WHAT TO PRODUCE: Whenever a line below holds the word "section", copy that line.

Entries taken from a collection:
■ ■ ■

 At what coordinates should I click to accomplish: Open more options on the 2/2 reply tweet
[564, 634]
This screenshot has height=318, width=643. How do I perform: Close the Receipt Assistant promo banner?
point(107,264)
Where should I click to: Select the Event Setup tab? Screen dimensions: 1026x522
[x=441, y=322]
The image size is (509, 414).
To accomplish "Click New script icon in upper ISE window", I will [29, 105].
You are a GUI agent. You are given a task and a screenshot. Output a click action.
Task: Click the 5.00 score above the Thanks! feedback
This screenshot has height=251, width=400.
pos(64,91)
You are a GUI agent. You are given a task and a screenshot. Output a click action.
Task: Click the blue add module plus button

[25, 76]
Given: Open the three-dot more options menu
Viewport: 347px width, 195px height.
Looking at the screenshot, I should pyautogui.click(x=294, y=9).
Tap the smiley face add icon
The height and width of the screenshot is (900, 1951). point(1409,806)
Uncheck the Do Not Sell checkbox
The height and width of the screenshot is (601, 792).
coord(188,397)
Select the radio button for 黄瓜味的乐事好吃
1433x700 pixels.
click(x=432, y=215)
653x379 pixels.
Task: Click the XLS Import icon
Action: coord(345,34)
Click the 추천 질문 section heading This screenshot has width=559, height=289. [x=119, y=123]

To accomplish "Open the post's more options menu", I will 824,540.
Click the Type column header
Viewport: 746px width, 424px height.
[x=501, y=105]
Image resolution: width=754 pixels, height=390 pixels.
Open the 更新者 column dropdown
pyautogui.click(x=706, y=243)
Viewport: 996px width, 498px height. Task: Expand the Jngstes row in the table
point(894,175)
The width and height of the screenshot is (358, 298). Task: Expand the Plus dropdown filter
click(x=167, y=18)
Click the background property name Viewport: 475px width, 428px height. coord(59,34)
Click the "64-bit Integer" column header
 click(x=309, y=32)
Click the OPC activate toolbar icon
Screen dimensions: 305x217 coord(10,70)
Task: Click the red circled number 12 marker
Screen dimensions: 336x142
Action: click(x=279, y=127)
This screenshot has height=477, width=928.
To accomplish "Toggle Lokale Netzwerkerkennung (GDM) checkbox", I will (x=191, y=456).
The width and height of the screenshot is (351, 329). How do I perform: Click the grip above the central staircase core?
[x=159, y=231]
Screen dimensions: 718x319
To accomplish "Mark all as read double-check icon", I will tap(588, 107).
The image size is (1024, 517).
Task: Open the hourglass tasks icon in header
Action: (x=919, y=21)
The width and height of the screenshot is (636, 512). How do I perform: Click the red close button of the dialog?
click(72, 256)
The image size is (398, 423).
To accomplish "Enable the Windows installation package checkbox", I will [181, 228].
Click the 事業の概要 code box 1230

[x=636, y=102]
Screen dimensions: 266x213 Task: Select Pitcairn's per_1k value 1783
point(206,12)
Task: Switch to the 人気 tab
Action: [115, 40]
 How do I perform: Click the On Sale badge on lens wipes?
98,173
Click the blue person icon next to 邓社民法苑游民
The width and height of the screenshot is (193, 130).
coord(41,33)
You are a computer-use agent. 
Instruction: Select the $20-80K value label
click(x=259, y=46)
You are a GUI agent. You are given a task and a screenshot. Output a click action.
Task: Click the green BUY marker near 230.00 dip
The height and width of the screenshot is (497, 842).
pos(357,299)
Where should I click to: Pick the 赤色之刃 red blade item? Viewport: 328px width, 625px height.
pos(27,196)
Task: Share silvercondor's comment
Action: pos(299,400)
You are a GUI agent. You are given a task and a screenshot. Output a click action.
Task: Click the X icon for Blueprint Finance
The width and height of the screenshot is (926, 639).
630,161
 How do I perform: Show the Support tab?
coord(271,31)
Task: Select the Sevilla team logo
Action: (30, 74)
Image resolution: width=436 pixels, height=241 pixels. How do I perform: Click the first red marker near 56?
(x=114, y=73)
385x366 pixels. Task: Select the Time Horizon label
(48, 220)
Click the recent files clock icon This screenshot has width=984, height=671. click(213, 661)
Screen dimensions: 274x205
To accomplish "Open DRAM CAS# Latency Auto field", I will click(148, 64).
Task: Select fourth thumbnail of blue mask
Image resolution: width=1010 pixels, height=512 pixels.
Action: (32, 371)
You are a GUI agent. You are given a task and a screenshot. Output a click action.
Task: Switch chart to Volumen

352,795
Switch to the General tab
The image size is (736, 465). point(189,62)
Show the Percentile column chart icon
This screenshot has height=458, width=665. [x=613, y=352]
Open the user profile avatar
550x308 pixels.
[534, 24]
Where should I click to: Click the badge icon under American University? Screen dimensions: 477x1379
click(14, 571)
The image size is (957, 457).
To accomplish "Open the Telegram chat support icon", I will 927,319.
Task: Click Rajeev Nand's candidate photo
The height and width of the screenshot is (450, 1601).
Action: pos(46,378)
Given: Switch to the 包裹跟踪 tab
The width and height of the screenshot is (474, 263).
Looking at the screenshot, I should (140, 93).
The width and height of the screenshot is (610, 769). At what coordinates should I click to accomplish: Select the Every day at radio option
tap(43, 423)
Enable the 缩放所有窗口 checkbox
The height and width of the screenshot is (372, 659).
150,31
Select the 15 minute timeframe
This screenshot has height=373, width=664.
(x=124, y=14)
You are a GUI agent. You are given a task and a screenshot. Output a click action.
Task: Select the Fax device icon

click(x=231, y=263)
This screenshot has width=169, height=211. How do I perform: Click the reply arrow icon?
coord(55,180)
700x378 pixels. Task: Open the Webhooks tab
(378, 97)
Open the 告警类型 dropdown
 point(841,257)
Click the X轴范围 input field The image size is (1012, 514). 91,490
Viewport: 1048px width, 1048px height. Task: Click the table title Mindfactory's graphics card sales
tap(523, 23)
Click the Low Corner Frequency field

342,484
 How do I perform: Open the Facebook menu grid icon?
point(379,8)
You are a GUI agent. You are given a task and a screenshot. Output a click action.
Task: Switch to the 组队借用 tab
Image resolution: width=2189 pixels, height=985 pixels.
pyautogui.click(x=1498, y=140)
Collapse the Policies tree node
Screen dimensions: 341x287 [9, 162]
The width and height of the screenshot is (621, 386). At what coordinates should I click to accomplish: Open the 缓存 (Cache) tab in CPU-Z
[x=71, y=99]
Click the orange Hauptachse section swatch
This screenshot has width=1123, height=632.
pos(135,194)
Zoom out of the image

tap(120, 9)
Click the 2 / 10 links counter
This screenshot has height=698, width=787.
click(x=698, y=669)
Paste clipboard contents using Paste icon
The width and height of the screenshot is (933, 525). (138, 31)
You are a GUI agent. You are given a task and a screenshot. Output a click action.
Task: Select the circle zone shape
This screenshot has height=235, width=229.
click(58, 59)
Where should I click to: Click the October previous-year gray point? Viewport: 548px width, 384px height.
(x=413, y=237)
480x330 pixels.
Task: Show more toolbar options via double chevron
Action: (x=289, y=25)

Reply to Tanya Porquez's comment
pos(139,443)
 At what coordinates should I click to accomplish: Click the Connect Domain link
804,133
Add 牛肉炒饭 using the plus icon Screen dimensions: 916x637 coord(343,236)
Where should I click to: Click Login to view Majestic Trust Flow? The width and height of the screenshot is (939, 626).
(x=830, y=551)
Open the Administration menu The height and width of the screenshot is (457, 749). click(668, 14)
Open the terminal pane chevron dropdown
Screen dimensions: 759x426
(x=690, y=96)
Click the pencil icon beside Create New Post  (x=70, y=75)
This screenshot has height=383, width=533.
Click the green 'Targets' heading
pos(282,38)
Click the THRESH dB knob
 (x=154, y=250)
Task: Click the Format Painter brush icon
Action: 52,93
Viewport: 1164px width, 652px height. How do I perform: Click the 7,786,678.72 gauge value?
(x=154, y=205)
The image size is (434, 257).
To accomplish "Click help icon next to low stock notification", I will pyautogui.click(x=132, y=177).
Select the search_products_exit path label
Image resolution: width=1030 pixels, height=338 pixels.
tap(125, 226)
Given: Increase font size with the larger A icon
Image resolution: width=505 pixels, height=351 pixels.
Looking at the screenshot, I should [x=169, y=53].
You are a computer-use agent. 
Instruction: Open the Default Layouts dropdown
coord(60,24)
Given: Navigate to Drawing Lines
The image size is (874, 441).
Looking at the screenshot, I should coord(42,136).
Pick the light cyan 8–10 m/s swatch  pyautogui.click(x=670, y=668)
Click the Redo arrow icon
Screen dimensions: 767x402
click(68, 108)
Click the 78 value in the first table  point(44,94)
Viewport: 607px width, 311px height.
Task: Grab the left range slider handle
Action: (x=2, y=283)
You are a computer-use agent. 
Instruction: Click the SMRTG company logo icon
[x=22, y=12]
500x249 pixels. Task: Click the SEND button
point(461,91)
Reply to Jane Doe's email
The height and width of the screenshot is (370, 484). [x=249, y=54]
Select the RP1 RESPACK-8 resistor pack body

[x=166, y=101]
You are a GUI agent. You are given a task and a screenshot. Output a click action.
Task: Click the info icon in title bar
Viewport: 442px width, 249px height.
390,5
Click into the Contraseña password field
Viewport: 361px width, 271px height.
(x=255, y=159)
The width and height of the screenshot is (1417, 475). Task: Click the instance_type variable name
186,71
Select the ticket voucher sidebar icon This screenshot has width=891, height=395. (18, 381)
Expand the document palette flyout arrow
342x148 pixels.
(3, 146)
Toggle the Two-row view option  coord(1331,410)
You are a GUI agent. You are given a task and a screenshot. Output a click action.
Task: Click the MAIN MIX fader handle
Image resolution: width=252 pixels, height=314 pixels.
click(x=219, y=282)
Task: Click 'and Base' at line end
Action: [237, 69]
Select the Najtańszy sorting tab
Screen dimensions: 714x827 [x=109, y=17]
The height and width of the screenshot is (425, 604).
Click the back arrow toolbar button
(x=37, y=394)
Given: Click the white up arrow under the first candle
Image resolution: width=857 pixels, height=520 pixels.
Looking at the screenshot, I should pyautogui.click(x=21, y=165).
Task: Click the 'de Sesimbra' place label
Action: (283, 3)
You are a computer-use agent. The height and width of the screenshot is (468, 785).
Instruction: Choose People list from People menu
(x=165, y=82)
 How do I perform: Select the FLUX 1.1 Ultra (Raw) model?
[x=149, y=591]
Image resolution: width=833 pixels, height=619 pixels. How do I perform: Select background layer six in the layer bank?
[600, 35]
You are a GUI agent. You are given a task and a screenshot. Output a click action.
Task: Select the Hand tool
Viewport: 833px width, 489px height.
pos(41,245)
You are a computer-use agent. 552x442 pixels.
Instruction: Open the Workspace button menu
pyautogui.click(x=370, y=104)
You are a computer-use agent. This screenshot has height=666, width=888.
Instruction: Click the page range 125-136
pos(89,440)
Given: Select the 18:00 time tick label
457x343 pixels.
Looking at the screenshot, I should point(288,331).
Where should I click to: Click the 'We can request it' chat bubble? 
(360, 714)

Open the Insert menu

■ ■ ■

ANSWER BOX:
Click the 추천 질문 section heading This screenshot has width=559, height=289. [x=119, y=123]
Click the orange Hauptachse section swatch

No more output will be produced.